Quick Reference: Test Selection Guide
Statistical test selection by study design:
| Design | Parametric Test | Non-Parametric Alternative | Post-Hoc |
|---|---|---|---|
| 2 groups, independent | Unpaired t-test | Mann-Whitney U | N/A |
| 2 groups, paired/matched | Paired t-test | Wilcoxon signed-rank | N/A |
| 3+ groups, 1 factor | One-way ANOVA | Kruskal-Wallis | Tukey / Dunnett / Dunn |
| 2 factors (e.g., drug × sex) | Two-way ANOVA | N/A (use RM for within) | Tukey / Dunnett |
| 3+ groups, repeated measures | RM-ANOVA / Mixed-effects | Friedman test | Tukey / Dunn |
| Survival / time-to-event | Log-rank (Kaplan-Meier) | — | Bonferroni (multiple curves) |
| Ordinal scores (histology) | N/A | Kruskal-Wallis | Dunn's test |
| Correlation (two continuous) | Pearson r | Spearman ρ | N/A |
Putting It Together: A Sample Protocol Statistics Section
For a standard GH axis study with 4 groups (vehicle, CJC-1295 No DAC, ipamorelin, combination) and n = 10 per group: (1) Power analysis: based on published IGF-1 CV% of 28% and expected combination-group elevation of 65% from vehicle, G*Power one-way ANOVA f = 0.38, α = 0.05, power = 0.80 calculates n = 10 per group. (2) Primary endpoint: IGF-1 (ng/mL) at 6 weeks, analyzed by one-way ANOVA with Tukey's post-hoc (all-pairwise). (3) Secondary endpoints: body weight AUC (one-way ANOVA + Dunnett vs vehicle), fasting glucose (one-way ANOVA + Dunnett vs vehicle). (4) Outlier exclusion: Grubbs test at α = 0.05, pre-specified. (5) Data shown as mean ± SEM with individual data points, exact p-values reported.

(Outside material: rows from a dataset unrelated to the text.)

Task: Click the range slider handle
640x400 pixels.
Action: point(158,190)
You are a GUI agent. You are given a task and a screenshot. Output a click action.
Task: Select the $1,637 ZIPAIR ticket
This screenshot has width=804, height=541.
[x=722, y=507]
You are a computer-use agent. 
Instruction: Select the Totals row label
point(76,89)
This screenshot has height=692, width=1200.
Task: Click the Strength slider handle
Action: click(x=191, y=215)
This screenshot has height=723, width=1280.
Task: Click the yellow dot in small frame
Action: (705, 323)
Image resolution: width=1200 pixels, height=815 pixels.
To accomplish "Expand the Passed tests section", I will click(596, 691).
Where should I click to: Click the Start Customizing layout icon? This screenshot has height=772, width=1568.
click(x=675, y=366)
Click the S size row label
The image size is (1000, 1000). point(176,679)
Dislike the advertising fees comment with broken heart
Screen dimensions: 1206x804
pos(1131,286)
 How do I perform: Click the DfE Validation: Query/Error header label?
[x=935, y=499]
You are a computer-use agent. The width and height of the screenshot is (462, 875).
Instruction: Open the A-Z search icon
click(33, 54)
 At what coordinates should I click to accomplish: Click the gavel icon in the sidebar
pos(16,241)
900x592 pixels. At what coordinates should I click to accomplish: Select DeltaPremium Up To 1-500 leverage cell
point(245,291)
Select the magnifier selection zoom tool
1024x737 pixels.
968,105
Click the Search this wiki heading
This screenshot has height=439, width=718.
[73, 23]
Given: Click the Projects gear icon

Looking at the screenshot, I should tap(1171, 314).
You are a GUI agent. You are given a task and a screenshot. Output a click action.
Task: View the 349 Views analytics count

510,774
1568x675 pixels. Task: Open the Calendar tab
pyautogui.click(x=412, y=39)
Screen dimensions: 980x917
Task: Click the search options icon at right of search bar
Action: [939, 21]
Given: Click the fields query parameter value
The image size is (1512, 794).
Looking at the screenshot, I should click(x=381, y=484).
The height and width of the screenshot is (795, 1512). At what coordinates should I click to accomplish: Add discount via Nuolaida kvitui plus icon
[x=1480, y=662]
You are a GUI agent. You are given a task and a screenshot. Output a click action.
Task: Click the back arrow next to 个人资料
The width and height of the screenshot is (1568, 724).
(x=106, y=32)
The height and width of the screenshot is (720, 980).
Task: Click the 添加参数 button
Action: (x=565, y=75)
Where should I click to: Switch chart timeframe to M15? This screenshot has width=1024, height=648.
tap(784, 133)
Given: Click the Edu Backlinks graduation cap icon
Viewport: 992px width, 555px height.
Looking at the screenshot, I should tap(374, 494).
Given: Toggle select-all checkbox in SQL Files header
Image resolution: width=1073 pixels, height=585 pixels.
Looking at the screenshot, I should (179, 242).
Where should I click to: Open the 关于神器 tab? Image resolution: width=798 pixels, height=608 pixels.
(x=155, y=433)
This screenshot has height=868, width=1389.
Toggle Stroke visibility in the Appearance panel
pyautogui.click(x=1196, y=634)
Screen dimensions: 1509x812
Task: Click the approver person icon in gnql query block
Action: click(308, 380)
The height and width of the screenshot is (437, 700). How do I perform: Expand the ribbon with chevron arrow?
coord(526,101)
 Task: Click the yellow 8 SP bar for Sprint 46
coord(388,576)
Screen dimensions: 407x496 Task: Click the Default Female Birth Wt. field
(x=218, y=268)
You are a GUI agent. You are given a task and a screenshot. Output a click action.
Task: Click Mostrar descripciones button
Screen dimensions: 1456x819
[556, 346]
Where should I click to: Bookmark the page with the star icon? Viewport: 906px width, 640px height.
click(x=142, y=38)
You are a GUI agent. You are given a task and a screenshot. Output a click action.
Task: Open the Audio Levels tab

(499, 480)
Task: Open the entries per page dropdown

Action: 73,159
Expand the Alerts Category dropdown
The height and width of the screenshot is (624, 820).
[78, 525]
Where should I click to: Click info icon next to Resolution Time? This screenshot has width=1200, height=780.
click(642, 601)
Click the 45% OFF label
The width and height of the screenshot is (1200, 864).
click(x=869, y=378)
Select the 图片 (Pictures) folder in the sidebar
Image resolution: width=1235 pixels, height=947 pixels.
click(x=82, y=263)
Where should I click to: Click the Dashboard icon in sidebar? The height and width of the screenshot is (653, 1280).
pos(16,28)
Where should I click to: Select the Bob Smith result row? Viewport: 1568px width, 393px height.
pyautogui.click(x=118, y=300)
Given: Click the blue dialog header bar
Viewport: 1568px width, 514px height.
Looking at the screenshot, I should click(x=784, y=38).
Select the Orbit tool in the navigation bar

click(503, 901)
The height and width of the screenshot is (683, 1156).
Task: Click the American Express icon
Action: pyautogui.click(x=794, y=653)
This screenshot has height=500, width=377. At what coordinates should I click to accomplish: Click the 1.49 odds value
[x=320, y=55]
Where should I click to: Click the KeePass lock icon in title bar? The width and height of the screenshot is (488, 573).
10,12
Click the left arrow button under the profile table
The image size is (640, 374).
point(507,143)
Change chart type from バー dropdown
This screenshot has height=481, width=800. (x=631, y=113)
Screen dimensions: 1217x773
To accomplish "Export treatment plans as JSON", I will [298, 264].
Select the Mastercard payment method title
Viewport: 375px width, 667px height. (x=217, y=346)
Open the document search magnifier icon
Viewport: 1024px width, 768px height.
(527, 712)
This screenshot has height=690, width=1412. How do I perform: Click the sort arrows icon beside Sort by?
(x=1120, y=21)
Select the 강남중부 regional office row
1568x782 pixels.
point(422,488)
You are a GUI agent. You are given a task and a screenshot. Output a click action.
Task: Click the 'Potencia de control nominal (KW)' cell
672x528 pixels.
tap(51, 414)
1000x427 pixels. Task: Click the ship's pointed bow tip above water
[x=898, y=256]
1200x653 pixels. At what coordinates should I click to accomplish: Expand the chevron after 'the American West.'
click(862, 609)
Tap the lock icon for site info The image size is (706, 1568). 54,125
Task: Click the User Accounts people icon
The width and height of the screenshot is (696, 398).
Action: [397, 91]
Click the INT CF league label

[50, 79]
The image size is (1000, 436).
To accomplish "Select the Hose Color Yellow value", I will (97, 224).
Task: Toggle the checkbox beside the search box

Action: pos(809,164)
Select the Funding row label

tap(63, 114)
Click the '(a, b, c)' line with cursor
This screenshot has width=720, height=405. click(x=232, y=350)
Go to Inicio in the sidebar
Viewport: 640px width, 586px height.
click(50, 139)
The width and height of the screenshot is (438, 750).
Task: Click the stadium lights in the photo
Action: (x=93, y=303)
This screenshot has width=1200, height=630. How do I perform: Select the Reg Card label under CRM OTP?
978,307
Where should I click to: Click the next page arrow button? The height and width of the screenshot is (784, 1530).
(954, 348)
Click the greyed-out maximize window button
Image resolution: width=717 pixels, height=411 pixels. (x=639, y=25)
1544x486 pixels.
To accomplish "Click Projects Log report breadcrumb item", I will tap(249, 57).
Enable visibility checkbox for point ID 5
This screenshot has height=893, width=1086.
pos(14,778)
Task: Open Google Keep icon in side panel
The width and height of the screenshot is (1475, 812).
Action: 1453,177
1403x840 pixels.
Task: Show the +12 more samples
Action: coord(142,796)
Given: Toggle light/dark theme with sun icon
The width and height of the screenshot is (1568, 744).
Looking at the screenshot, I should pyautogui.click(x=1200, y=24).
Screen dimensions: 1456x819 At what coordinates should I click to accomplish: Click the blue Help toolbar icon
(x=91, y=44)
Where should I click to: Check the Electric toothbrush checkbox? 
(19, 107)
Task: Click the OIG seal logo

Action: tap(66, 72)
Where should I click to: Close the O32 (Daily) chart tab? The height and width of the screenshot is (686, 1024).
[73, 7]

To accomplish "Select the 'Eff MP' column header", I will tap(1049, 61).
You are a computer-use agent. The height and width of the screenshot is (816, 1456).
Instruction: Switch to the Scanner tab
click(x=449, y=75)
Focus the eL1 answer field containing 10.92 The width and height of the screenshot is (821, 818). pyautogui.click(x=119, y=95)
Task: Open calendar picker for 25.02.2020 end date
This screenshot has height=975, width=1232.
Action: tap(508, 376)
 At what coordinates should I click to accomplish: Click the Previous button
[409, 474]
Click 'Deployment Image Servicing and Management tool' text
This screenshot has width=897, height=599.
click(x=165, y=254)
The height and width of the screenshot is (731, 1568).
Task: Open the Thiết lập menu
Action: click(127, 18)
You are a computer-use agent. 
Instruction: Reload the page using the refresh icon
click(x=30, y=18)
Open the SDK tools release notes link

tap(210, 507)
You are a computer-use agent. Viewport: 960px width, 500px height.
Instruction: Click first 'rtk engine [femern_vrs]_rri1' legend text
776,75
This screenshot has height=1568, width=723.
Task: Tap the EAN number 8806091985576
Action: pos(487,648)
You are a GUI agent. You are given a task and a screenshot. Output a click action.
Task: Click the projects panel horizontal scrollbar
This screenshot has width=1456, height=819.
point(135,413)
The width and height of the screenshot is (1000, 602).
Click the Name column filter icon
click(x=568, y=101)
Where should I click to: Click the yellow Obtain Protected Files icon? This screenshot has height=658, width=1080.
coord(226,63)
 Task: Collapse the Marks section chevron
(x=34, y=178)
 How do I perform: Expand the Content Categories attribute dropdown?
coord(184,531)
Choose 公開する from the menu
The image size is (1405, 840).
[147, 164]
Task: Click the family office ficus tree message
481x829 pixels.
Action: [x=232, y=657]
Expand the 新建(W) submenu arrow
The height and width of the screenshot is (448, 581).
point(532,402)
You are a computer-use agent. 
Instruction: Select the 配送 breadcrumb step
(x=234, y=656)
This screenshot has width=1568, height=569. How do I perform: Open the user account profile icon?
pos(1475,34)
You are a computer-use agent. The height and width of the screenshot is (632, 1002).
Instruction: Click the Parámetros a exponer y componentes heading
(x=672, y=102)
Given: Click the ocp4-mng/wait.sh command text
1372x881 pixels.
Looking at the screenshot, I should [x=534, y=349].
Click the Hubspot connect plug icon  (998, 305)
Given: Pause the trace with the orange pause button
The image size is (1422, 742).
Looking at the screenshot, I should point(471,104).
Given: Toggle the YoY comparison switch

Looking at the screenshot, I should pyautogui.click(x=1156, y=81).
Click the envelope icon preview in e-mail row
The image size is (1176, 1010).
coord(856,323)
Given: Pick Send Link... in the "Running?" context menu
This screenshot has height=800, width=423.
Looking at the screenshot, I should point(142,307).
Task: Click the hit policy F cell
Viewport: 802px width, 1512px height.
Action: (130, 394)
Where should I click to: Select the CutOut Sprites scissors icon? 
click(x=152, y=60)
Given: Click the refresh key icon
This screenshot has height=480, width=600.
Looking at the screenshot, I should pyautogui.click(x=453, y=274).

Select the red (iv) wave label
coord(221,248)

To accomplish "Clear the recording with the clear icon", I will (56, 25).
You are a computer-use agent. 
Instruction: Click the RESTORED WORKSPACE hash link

This level of statistical pre-specification is increasingly required by journals and is foundational to reproducible peptide research. The tools discussed — G*Power for planning, GraphPad Prism or R for analysis — are available free or low-cost, and the principles above apply to any compound or endpoint encountered in preclinical peptide work.